(Stored records)
- Opening Delimiter -

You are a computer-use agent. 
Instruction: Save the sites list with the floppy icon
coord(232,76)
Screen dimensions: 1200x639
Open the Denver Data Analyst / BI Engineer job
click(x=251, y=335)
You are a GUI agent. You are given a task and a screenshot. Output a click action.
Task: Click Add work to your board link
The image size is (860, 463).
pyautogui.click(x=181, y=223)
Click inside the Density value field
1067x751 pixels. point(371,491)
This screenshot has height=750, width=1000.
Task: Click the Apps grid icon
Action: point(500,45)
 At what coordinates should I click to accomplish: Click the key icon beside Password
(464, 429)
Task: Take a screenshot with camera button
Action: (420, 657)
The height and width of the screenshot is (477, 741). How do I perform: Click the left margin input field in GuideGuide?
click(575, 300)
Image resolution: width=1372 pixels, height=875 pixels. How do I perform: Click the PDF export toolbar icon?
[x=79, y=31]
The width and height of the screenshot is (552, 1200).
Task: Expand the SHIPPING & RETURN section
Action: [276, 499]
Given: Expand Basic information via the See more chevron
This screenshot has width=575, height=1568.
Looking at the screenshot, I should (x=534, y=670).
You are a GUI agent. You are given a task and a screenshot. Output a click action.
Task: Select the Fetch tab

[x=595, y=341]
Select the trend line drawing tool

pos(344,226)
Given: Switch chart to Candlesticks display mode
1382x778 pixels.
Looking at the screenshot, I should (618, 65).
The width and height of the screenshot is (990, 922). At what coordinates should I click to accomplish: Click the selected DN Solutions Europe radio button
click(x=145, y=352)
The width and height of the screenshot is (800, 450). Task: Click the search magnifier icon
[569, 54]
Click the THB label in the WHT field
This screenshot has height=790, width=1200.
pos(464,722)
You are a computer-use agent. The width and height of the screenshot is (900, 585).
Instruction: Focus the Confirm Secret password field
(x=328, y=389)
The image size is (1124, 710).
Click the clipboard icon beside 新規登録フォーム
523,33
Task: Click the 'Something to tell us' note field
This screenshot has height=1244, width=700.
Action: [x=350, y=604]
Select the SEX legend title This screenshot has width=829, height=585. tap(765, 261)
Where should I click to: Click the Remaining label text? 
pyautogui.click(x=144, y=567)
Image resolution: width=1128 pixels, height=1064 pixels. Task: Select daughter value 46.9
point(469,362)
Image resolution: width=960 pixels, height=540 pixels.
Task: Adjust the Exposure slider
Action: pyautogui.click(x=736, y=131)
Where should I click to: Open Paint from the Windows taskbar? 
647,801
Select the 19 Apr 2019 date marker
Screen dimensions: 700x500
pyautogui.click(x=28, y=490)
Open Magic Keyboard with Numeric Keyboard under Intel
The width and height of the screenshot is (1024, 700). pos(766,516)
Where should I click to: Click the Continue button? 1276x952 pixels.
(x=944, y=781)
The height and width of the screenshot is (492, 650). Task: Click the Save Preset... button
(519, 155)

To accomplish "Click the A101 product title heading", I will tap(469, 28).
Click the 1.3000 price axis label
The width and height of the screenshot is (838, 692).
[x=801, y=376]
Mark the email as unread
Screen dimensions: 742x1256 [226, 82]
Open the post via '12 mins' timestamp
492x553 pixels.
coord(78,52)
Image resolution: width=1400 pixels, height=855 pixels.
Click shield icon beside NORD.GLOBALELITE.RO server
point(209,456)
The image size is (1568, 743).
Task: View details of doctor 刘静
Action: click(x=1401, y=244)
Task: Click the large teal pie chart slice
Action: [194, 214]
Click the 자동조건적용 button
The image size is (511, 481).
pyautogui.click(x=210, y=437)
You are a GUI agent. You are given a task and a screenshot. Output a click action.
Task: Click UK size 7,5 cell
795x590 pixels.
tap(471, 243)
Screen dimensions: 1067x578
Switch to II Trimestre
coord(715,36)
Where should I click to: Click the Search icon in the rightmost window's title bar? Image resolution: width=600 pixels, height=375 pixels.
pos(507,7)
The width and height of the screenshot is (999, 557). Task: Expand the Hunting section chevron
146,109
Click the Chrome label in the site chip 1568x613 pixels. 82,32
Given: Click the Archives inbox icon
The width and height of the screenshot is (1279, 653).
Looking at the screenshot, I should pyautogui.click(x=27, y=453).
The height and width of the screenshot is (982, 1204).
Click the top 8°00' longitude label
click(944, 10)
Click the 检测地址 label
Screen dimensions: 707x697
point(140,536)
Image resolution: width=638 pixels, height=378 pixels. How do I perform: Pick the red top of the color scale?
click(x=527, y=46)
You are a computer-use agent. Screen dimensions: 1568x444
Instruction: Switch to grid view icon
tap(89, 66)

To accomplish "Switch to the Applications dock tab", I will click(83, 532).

- Closing Delimiter -

■ **Instructions to follow**:
Please go through the data above and copy every line that has the word "computer".

■ **Finished task**:
You are a computer-use agent. 
You are a computer-use agent. The width and height of the screenshot is (900, 585).
You are a computer-use agent. Screen dimensions: 1568x444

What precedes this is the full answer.